Work required:
Set down, please, without alteration, the lines of the entries below from the first through the one containing "Enable the Show".

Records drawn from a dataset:
============
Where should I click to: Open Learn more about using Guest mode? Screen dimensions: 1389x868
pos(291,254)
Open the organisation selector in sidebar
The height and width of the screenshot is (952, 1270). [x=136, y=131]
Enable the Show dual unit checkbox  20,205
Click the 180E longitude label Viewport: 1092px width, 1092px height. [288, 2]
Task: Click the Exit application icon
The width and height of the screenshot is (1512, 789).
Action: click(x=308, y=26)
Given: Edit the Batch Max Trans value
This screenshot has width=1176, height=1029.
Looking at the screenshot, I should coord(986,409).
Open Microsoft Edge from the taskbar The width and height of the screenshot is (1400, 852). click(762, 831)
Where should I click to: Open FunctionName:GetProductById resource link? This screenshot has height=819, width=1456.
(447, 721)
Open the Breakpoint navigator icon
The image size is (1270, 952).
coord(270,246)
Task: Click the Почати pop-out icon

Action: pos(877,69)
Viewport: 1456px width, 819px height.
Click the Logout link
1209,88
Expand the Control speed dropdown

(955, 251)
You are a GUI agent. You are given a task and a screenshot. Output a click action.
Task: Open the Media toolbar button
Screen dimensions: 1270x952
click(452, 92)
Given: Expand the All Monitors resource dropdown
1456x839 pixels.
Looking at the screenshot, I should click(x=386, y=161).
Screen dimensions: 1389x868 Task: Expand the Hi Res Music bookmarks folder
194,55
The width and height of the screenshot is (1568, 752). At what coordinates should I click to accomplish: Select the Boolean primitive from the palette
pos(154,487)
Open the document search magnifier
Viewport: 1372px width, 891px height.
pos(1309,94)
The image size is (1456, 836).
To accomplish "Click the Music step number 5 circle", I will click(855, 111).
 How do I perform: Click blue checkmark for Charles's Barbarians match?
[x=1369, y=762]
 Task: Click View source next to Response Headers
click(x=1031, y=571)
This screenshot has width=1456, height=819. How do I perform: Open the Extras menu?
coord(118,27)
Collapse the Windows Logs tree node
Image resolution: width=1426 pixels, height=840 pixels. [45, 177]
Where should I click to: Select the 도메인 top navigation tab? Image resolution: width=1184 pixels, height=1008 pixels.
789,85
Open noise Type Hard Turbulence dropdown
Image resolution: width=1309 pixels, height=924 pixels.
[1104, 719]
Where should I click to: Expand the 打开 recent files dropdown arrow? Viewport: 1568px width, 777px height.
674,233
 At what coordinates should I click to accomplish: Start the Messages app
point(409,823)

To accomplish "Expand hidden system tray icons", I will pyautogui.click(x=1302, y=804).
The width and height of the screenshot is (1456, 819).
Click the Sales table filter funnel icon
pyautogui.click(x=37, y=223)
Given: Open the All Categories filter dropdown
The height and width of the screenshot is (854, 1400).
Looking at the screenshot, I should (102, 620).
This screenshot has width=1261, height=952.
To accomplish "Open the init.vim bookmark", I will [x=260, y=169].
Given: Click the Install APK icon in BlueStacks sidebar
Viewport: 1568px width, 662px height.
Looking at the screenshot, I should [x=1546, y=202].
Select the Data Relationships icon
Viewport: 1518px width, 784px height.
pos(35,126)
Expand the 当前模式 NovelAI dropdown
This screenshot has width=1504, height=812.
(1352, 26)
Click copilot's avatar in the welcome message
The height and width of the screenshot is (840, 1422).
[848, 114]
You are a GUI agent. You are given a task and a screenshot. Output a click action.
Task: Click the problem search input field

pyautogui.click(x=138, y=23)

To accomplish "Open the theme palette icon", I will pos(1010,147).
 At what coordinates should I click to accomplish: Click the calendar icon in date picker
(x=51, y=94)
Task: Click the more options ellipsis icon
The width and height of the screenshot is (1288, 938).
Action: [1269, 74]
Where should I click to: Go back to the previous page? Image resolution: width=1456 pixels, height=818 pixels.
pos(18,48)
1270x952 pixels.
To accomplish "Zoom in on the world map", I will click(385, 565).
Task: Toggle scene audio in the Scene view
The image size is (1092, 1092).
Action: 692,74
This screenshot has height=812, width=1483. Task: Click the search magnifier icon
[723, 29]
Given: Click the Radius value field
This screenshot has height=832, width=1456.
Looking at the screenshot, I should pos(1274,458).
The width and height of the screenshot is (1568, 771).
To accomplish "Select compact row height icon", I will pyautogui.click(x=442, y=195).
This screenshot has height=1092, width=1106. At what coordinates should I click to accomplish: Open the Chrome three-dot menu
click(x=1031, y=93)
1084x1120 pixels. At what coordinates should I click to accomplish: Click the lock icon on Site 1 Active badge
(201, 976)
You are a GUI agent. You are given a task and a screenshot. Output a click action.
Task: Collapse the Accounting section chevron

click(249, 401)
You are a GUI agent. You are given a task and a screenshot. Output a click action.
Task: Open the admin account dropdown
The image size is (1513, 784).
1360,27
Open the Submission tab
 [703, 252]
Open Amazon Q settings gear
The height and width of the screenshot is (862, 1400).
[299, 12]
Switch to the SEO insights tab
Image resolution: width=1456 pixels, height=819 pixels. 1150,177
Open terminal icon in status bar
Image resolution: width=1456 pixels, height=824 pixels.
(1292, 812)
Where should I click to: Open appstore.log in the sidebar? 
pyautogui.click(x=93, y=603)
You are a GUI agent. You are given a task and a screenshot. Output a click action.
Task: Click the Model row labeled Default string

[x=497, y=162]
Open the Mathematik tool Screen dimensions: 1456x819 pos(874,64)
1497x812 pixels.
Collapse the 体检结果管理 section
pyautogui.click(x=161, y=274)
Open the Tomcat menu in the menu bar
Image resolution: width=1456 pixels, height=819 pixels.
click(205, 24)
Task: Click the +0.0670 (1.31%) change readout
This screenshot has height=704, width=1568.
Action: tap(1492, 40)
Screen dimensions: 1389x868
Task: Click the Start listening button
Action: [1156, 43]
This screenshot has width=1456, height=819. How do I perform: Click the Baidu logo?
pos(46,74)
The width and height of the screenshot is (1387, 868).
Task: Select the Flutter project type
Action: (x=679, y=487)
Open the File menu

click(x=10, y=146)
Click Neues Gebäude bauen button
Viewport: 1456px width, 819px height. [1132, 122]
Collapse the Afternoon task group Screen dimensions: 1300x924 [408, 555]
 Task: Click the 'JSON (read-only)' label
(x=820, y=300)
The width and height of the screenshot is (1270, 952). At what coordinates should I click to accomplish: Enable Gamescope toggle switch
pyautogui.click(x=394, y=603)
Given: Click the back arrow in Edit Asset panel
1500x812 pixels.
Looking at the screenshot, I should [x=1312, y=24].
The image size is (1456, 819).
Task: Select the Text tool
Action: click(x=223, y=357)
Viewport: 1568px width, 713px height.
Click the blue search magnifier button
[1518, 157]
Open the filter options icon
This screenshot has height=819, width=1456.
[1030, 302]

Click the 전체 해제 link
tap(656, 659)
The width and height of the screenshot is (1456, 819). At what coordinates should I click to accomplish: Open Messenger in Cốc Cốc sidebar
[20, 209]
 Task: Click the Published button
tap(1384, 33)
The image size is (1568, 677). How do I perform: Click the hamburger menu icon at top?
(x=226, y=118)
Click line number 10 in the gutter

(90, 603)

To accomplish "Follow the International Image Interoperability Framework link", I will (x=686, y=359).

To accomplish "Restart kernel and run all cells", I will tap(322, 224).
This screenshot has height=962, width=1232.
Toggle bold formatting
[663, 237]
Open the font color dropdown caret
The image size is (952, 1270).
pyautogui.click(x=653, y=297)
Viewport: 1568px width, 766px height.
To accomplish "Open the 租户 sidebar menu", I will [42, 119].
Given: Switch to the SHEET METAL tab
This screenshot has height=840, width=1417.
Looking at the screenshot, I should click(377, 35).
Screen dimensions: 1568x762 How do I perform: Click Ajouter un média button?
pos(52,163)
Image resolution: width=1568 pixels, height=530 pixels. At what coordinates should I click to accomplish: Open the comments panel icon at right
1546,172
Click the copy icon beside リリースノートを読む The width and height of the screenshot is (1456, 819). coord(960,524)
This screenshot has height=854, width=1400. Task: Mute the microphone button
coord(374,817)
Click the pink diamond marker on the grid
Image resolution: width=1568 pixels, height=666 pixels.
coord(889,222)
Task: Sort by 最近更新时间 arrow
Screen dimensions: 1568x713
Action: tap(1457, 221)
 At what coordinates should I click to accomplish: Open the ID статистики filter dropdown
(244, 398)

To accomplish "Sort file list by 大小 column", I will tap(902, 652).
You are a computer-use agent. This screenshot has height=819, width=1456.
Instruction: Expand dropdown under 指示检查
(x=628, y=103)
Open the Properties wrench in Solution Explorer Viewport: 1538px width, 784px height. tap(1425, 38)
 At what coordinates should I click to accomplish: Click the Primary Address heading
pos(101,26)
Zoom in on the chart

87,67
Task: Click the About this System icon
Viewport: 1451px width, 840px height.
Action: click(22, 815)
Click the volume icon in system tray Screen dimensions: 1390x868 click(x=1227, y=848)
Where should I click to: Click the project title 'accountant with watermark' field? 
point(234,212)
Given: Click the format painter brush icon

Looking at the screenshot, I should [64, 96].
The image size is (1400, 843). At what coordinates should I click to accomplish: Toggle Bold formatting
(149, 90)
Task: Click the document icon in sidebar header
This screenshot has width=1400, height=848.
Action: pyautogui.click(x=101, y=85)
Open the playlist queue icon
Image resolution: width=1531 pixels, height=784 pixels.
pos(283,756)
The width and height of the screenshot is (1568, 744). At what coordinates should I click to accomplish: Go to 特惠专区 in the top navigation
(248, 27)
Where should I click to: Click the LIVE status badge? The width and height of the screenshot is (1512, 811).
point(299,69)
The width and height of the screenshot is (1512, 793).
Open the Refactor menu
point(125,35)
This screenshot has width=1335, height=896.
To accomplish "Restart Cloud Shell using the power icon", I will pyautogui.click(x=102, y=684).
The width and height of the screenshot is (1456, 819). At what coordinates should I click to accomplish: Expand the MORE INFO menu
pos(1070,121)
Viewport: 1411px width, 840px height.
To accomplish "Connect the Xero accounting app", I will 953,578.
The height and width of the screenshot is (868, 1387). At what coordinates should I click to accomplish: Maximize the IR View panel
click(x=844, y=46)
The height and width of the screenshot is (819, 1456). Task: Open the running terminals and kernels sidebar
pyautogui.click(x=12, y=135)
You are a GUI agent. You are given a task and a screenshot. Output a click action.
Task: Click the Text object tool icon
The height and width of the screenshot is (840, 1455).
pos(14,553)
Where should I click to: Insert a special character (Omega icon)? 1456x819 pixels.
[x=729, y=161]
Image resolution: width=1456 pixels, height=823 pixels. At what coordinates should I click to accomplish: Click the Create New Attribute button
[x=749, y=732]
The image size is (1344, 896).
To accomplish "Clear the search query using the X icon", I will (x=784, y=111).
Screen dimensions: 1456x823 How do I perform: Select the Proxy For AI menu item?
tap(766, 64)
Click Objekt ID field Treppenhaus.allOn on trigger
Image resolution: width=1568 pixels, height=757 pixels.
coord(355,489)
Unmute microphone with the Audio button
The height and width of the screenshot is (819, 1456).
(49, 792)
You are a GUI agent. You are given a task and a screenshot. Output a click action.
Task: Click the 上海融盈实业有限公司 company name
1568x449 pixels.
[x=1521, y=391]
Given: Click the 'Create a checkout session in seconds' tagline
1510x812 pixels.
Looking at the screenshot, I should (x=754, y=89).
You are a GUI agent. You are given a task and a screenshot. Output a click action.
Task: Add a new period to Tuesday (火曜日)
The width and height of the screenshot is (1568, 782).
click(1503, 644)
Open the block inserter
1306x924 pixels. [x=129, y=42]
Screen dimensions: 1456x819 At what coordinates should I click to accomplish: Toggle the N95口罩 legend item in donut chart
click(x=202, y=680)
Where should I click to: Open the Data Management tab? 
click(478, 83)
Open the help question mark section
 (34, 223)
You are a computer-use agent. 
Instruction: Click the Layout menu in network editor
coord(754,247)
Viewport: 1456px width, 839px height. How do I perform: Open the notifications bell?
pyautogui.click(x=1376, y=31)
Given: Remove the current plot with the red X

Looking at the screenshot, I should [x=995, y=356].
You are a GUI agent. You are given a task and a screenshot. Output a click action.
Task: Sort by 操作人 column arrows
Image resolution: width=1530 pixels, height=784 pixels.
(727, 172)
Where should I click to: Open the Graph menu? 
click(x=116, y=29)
============
Answer box:
Where should I click to: Open Learn more about using Guest mode? Screen dimensions: 1389x868
pos(291,254)
Open the organisation selector in sidebar
The height and width of the screenshot is (952, 1270). [x=136, y=131]
Enable the Show dual unit checkbox  20,205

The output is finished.